___ Data to examine

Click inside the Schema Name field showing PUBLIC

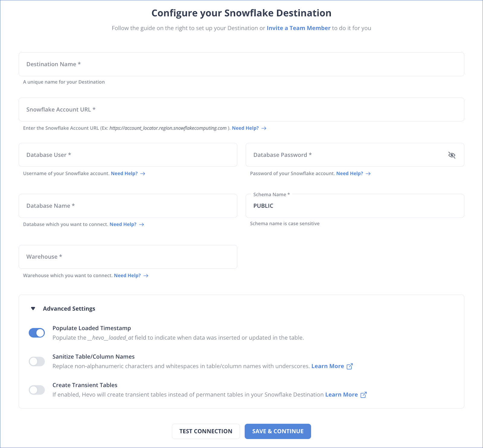355,206
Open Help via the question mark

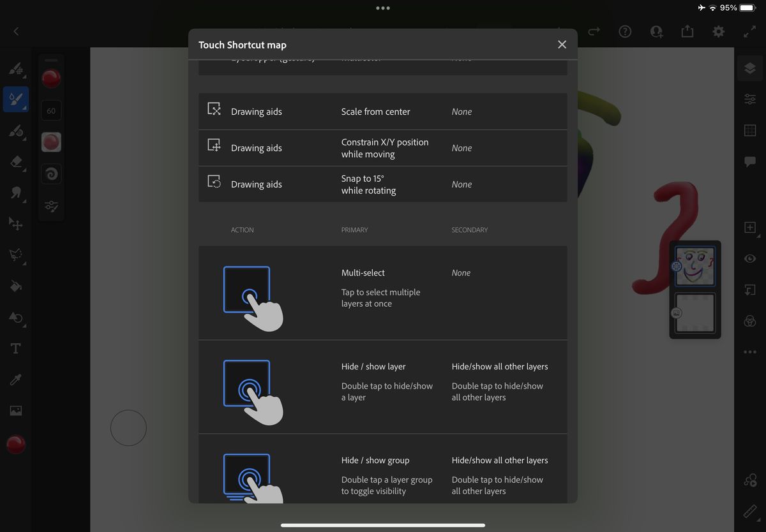coord(625,31)
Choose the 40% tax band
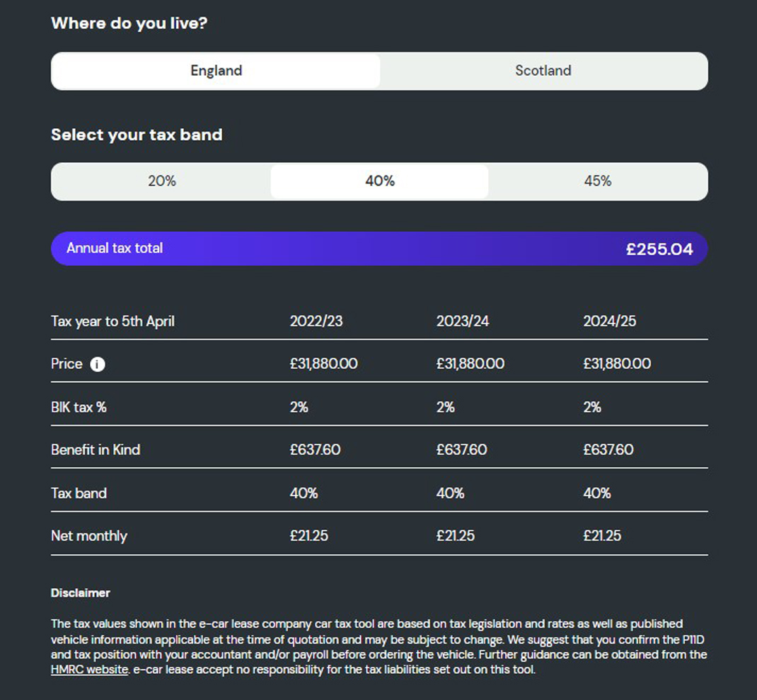 pos(379,181)
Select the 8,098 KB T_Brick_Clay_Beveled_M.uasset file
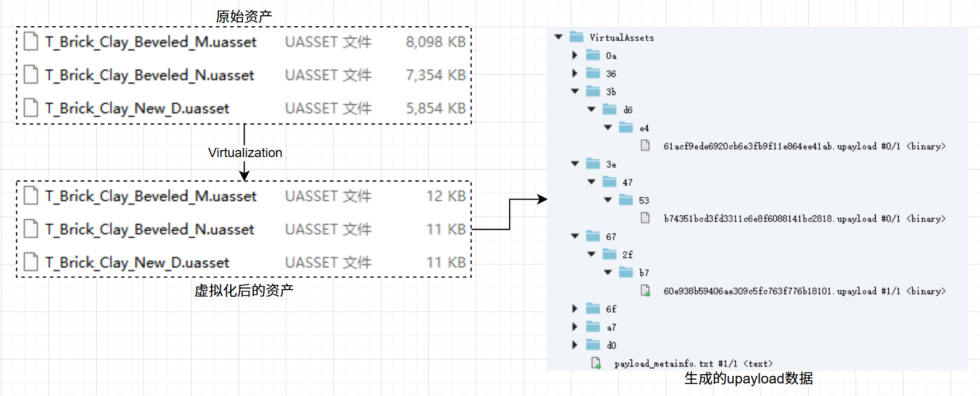The height and width of the screenshot is (396, 980). [151, 42]
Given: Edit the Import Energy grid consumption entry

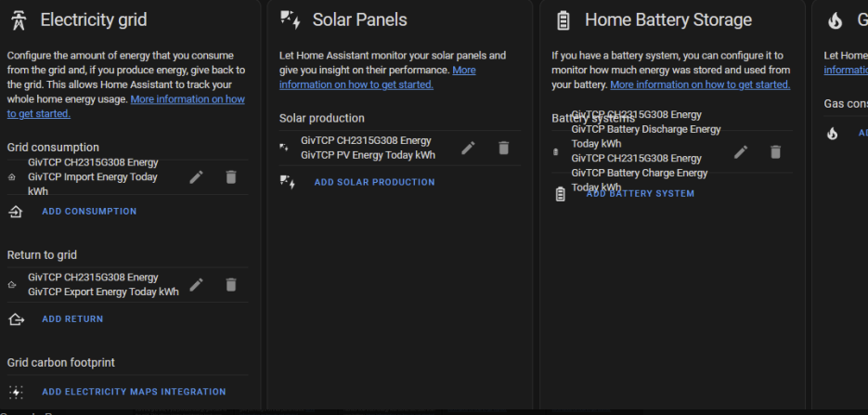Looking at the screenshot, I should point(196,177).
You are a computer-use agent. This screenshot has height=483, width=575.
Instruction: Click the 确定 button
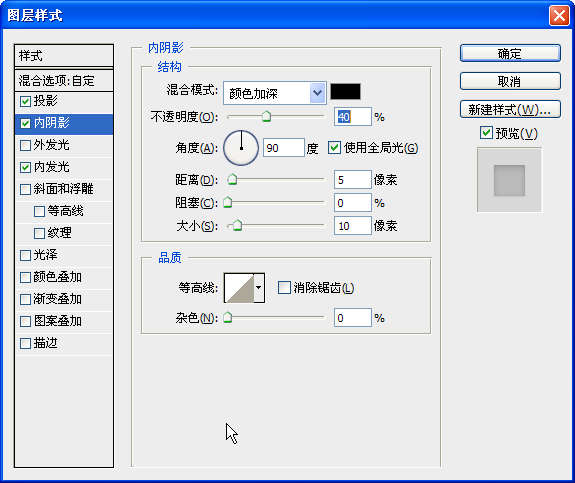coord(510,54)
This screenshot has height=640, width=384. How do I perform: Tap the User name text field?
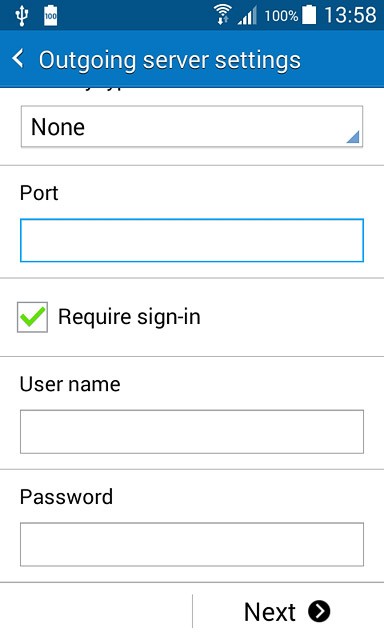192,431
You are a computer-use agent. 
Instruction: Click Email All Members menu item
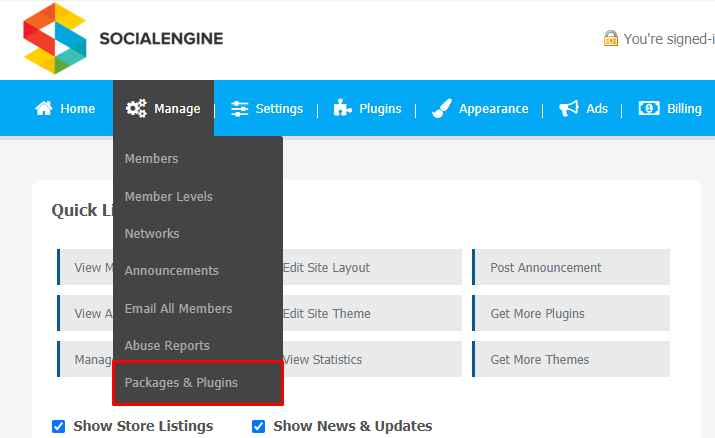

______

Task details: Because the pictures are not wanted, retype only the text of every record, exactly as given.

Output of the task:
Click inside the Schema Name field showing PUBLIC

355,206
Open Help via the question mark

coord(625,31)
Choose the 40% tax band
 pos(379,181)
Select the 8,098 KB T_Brick_Clay_Beveled_M.uasset file
The height and width of the screenshot is (396, 980). [151, 42]
Given: Edit the Import Energy grid consumption entry

Looking at the screenshot, I should point(196,177).
You are a computer-use agent. This screenshot has height=483, width=575.
Instruction: Click the 确定 button
coord(510,54)
This screenshot has height=640, width=384. How do I perform: Tap the User name text field?
192,431
You are a computer-use agent. 
Instruction: Click Email All Members menu item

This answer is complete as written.